Today is the anniversary of the death of Martin Luther King, Jr., whose life – and death – was a witness to the power of non-violence. Imagine this: NATO troops marching into Kosovo like the civil rights marchers did into Birmingham, into Selma, into the face of violence, hatred and for some death. What if they put their bodies between the Kosovars and those who hate them, as did the young Episcopal seminarian, Jonathan Daniels, whose body stopped a bullet intended for a black woman trying to register to vote? It’s a foolish fantasy of mine. The power of those who hate and kill is too strong.

The disciples on the road to Emmaus lived in the same reality we live in, a reality marked by finitude and scarred by pain. Not enough good things happen to us for us to take on face value something spectacular that appears before our very eyes. We may feel it in our hearts, but our minds, world-weary and skeptical, can’t quite take it in. The currents of despair, filled with the flotsam and jetsam of day-to-day life, swirl around us.

Yet the astounding thing about this story of Jesus and the disciples on the road to Emmaus, is that the appearance of the risen Lord is so ordinary. He walks and talks with them on a familiar road. He sits down and shares a meal. My favorite painting of this story is by the Italian artist, Caravaggio. It shows three men sitting around a simple table, a peasant’s table, with a meal of wine and bread and roast chicken in front of them. One of the men is obviously, to our eyes, Jesus. The other two men are brawny (probably Italian) peasants, with strong, working-men’s arms and rough hands and sturdy, no-nonsense faces. The painter catches them at the moment of recognition that this man sitting with them, talking with them, is Jesus. You can see the movement in the painting, the men catching their breath as they rise out of their chairs, their hands beginning to reach out to their beloved friend.

Jesus comes after his death as he came in his birth: in the humblest of circumstances to the simplest and poorest of people. No chariots of fire, no Roman legions converted en masse, no temple rulers falling at his feet. The astonishment of it is that this is how Jesus comes to us: in the middle of our ordinary lives, when we least expect it, in the simplest of settings. In a gesture of hospitality and welcome, Jesus is known to us in the breaking of the bread.

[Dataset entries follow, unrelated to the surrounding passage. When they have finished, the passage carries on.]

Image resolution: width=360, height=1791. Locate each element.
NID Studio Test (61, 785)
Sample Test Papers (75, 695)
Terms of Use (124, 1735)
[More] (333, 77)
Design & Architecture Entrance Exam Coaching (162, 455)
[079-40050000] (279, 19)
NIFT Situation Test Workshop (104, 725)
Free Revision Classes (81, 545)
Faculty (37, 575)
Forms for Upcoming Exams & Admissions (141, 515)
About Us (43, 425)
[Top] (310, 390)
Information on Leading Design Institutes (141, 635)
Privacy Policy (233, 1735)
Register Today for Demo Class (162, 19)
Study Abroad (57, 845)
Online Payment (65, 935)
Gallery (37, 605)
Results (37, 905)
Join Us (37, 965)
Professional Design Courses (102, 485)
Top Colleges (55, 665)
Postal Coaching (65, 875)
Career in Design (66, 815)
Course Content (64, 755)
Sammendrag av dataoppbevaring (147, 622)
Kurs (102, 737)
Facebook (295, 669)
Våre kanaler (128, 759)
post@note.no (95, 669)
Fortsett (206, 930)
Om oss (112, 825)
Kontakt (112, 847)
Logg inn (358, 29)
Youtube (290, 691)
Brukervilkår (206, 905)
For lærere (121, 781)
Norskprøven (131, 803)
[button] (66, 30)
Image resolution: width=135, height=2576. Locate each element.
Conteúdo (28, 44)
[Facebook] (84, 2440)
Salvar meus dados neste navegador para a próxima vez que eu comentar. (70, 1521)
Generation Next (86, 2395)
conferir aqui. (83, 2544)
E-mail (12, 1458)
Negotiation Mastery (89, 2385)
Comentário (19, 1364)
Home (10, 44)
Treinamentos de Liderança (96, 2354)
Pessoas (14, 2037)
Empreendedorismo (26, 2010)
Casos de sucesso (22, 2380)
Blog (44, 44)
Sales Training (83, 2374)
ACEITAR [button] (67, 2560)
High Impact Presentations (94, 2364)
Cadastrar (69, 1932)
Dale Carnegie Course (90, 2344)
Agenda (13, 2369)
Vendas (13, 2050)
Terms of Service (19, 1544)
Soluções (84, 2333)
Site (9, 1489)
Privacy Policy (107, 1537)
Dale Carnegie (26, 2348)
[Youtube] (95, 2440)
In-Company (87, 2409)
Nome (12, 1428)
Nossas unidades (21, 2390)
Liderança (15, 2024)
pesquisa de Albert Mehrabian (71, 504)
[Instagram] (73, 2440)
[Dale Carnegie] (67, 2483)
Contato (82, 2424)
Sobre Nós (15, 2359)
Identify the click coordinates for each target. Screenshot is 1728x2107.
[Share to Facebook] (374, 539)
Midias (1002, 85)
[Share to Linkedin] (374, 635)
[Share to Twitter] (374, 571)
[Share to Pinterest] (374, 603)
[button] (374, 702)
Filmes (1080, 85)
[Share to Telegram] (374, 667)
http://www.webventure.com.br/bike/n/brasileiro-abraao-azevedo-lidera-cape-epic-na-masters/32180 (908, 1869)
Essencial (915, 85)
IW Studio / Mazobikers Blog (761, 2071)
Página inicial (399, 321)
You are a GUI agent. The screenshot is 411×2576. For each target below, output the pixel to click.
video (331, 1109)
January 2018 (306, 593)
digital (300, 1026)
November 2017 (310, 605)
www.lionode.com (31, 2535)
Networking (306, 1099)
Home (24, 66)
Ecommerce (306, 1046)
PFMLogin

Our prayers in the Easter season rise to heaven, yearning that more people will hear the simplicity of this astounding fact: the death that seems to reign supreme in so many parts of this troubled world is vanquished. Put down your weapons. Join hands. Alleluia! Christ is risen! The Lord is risen indeed! Alleluia!

1 comment:

Terri (AKA Mompriest) said...

So often we miss those simple ways that Christ comes to us - or so I suspect....but when we do catch that glimpse of Christ, all is changed, even as all remains the same. Thank you Jackie for this!